Bagdá não especificou os objetivos alcançados pela incursão aérea iraniana, mas os mudjahedines do povo - a oposição ao regime islãmico iraniano que opera a partir do Iraque - afirmaram que duas de suas bases foram bombardeadas. O ministério iraquiano das relações exteriores assegurou que oito caças iranianos bombardearam duas posições próximas a fronteira com o Irã; uma na rgião de Diyala, a noroeste de Bagdá, e outra na província de Wassit, a sudestes, na zona de proibição de vôos Iraquianos imposta pelos Estados Unidos e Grã-Bretanha.
Movimentação na Síria A Síria transferiu uma divisão de carros de combate perto de suas fronteiras com a Turquia e Iraque, e Bagdá pôs suas forças em estado de alerta, depois da incursão do exército turco no norte do Iraque para atacar os separatistas curdos do PKK (Partido Trabalhista do Curdistão), informou ontem um representante de um grupo iraquiano de oposição.
‘‘A Síria transferiu nos últimos dias uma divisão blindada de cerca de 5.000 homens para a zona onde se encontram suas fronteiras com Turquia e Iraque’’, disse um porta-voz do Conselho Nacional Iraquiano (CNI) em Londres. ‘‘Todas as unidades regulares do exército iraquiano e da Guarda republicana estão em estado de alerta máximo’’, precisou a mesma fonte.
As notícias sobre os movimentos das tropas sírias e iraquianas chegam ao mesmo tempo que as informações sobre os bombardeios dos F-16 e F-4 turcos contra o Partido Trabalhista do Curdistão (PKK, separatistas curdos da Turquia), no norte do Iraque, no sétimo dia de ataques do exército de Ancara nesta região, segundo fontes militares. Cerca de 100 rebeldes do PKK e dez soldados turcos morreram nos combates ocorrridos desde que começou a incursão, segundo fontes militares turcas.
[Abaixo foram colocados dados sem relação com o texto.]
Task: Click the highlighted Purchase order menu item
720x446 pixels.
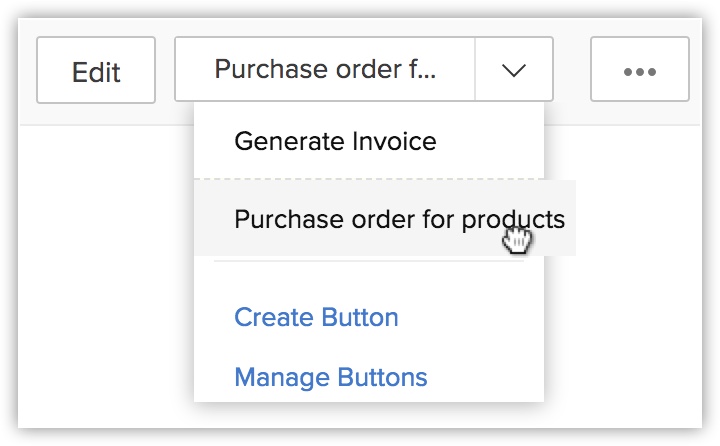Action: click(x=399, y=219)
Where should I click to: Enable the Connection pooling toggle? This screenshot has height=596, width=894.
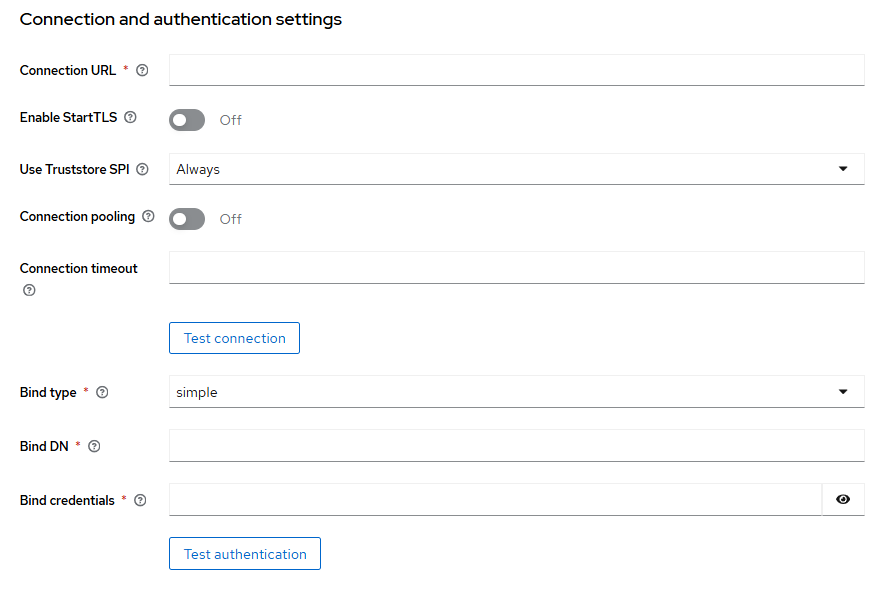click(x=187, y=219)
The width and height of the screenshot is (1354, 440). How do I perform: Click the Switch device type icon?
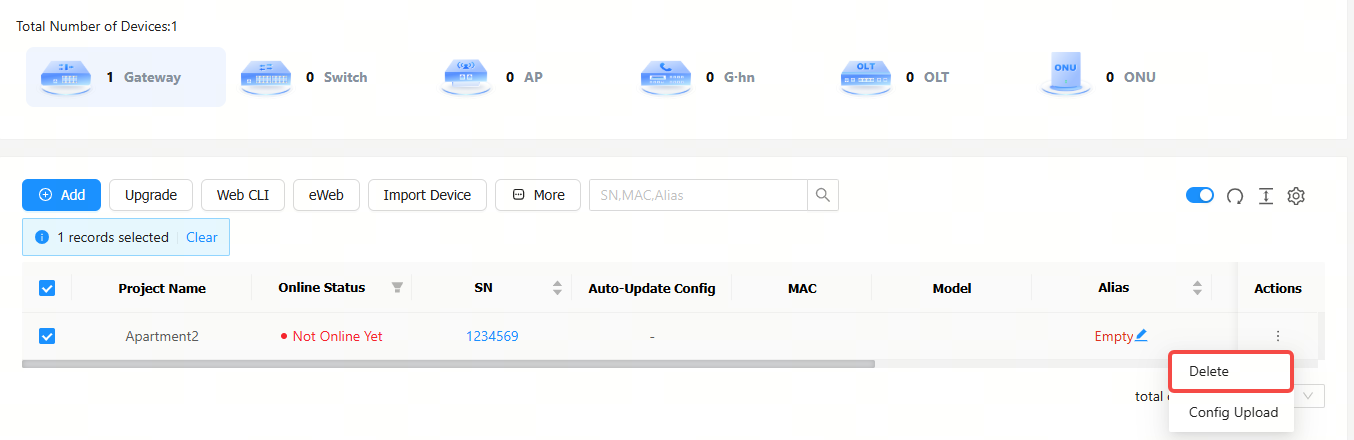pos(265,76)
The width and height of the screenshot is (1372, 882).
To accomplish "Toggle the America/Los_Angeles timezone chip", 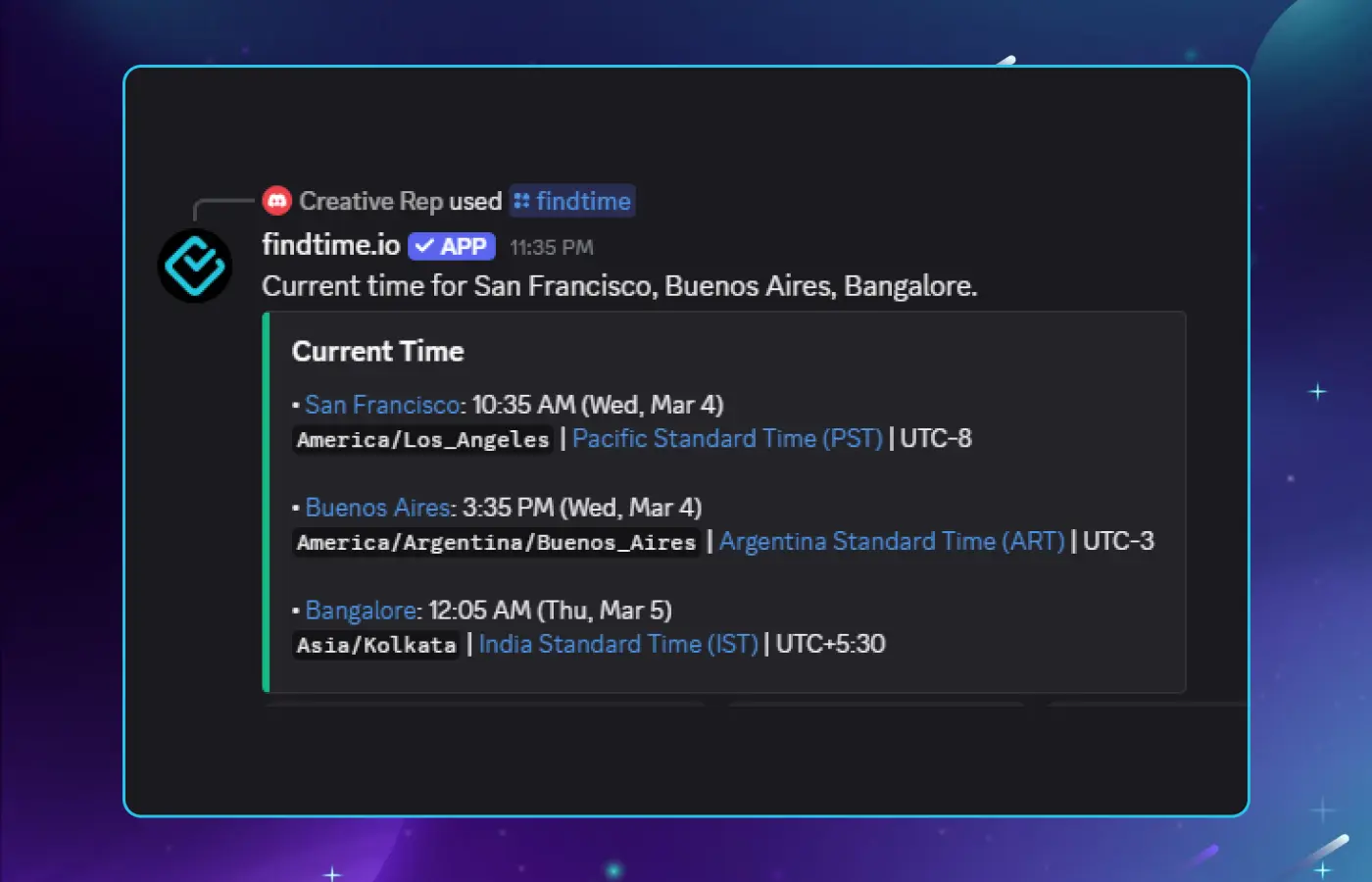I will [x=421, y=440].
EUA advertem o Iraque O departamento de Estado americano afirmou ontem que o Iraque deve respeitar a proibição de sobrevoar a zona de exclusão aérea ‘‘sejam quais forem as circunstâncias’’. James Rubin, porta-voz do Departamento, disse que os Estados Unidos ‘‘não apoiam as incursões iranianas, mas uma violação da zona de exclusão aérea por parte do Iraque não será considerado aceitável sob qualquer circunstãncias’’.